(Raw records)
***

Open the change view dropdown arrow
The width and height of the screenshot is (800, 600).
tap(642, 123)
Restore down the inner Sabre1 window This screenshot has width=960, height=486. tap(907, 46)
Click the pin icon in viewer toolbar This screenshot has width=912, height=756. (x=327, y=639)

***

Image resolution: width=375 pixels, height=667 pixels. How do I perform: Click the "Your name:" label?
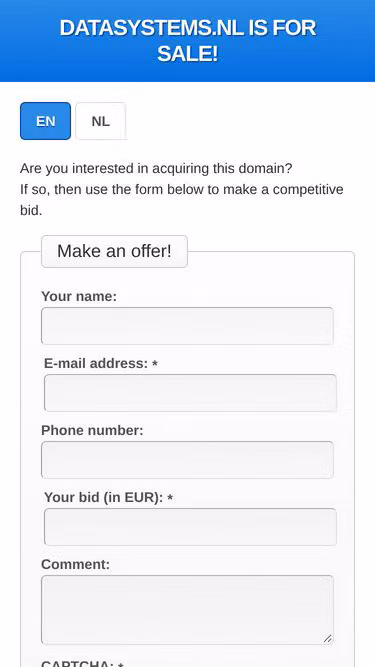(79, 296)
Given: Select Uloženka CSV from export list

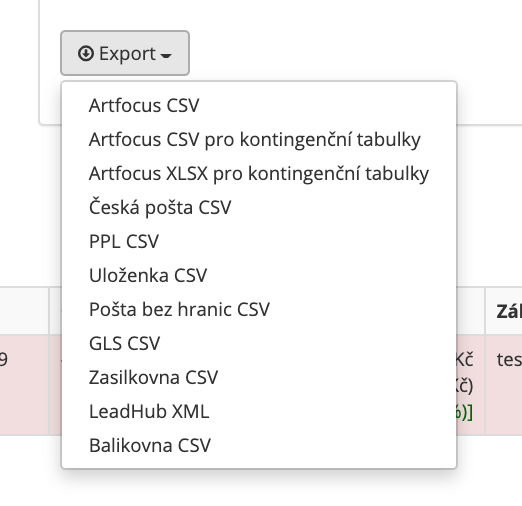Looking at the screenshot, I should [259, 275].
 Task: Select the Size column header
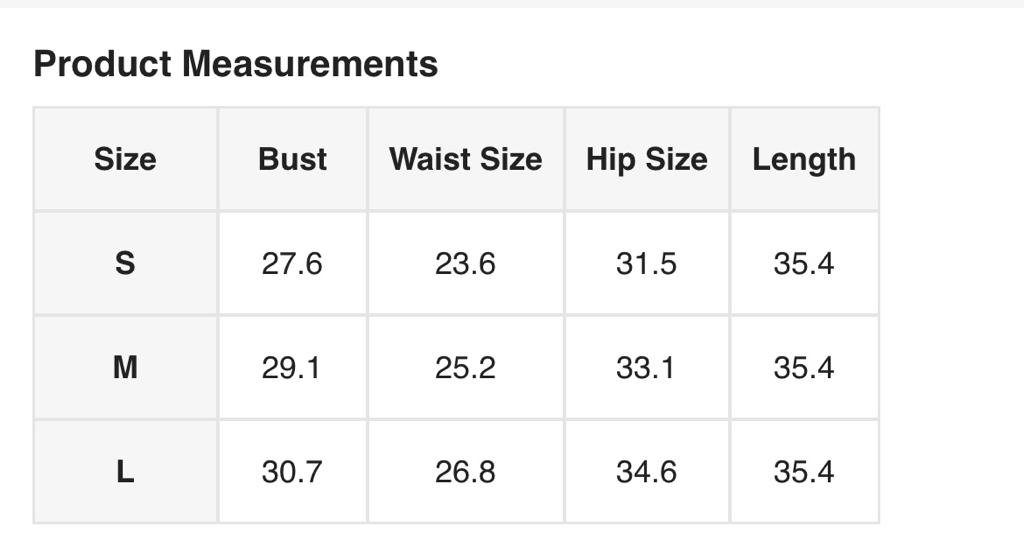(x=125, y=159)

***

Update the rows in the stretch from the line containing "Given: Select Uloženka CSV from export list" through the line containing "(x=125, y=159)" by replacing "Select" with "Choose" and leaving everything else unchanged. Omit the pictures from your answer.

Given: Choose Uloženka CSV from export list

Looking at the screenshot, I should [259, 275].
 Task: Choose the Size column header
(x=125, y=159)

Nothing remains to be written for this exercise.